Ellos creían, creían, y yo creo que podemos ser mejores. Quienes murieron aquí, quienes salvaron vidas aquí han ayudado a convencerme de esto. Puede que no podamos detener la maldad en el mundo, pero sé que la manera en que nos tratamos unos a los otros depende de nosotros mismos. Creo que aun con todas nuestras imperfecciones, estamos llenos de bondad y decencia, y que las fuerzas que nos dividen no son tan poderosas como las que nos unen.
Estoy convencido de ello, en parte, porque una niña como Christina Taylor Green estaba convencida de eso. Imaginen por un momento: era una niña que apenas empezaba a conocer nuestra democracia, apenas empezaba a comprender las obligaciones de la ciudadanía, apenas empezaba a vislumbrar el hecho de que algún día ella también podría desempeñar un papel en forjar el futuro de su país.

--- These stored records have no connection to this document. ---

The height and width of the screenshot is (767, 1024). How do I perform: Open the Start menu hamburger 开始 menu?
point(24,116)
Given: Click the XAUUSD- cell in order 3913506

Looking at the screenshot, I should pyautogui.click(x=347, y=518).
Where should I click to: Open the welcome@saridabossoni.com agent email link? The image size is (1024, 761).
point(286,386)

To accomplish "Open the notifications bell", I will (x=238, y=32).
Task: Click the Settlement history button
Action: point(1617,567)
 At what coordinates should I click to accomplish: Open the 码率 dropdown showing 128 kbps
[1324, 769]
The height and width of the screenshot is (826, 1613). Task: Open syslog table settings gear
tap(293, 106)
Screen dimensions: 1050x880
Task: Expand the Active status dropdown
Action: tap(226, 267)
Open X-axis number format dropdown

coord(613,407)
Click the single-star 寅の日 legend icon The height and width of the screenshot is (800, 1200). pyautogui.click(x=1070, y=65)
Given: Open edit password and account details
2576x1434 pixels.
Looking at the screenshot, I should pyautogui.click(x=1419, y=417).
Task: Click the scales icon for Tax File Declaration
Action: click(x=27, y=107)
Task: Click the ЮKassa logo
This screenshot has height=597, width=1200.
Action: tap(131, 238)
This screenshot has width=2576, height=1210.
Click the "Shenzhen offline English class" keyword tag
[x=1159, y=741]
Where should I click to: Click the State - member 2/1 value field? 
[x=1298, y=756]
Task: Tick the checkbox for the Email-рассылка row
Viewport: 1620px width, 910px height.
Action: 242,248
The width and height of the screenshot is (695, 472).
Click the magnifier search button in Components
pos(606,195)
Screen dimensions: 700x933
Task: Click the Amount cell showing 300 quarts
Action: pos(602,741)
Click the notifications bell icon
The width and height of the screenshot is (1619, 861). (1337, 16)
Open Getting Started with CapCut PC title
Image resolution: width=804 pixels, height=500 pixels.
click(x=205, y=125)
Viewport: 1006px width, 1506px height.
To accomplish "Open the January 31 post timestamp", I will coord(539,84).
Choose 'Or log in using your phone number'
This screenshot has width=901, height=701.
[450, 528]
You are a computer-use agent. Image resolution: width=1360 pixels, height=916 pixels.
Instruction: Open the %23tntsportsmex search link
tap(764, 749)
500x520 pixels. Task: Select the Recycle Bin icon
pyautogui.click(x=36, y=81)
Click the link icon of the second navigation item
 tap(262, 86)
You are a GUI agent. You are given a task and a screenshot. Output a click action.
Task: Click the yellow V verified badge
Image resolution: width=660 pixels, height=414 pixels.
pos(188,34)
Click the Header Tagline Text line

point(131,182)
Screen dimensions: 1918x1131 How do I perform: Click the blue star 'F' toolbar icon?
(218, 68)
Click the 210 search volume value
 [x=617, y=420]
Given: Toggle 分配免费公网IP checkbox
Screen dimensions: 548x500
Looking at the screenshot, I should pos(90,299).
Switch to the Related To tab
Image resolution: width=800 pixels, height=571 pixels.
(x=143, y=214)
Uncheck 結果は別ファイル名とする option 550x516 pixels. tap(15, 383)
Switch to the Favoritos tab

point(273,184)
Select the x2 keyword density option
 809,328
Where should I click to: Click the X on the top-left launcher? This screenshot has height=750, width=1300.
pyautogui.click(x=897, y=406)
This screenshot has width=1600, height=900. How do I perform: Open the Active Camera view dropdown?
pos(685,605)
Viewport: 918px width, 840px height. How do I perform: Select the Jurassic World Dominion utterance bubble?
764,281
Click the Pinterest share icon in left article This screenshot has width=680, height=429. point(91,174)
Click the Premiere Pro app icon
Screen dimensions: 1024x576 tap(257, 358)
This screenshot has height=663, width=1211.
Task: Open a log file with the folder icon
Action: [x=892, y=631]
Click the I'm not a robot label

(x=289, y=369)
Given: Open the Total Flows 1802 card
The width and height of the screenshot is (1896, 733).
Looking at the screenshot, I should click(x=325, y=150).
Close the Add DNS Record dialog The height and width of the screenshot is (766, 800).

La habían elegido para el consejo estudiantil, pensaba que el servicio público era algo emocionante, algo que la llenaba de esperanza. Había ido a conocer a su congresista, alguien que tenía la certeza que era buena e importante, y tal vez un modelo a seguir. Vio todo esto con sus ojos de niña, sin el velo de cinismo o animosidad que los adultos con demasiada frecuencia simplemente damos por sentado.
Quiero que nos pongamos a la altura de sus expectativas. Quiero que nuestra democracia sea tan buena como Christina se la imaginó. Quiero que Estados Unidos sea tan bueno como ella se lo imaginó.
Todos nosotros, todos debemos hacer todo lo posible para asegurar que este país esté a la altura de las expectativas de nuestros hijos.
Christina nos llegó el 11 de septiembre del 2001, una de los 50 bebés que nacieron ese día y que figuraron en un libro llamado “Las caras de la esperanza” (Faces of Hope).
A ambos lados de su foto en ese libro había simples deseos para la vida de un niño. «Espero que ayudes a los necesitados», decía uno. «Espero que sepas toda la letra del Himno Nacional y que lo cantes con la mano en el corazón. Espero que saltes en los charcos de lluvia».
Si hay charcos de lluvia en el cielo, Christina está saltando en ellos hoy. Y aquí en esta Tierra, aquí en esta Tierra, ponemos la mano sobre el corazón y prometemos, como estadounidenses, que forjaremos un país que siempre sea merecedor de su alma alegre y gentil.
Que Dios bendiga a quienes perdimos y les dé paz y descanso eterno. Que Su amor y cuidados recaigan sobre los sobrevivientes. Y que Dios bendiga a los Estados Unidos de América.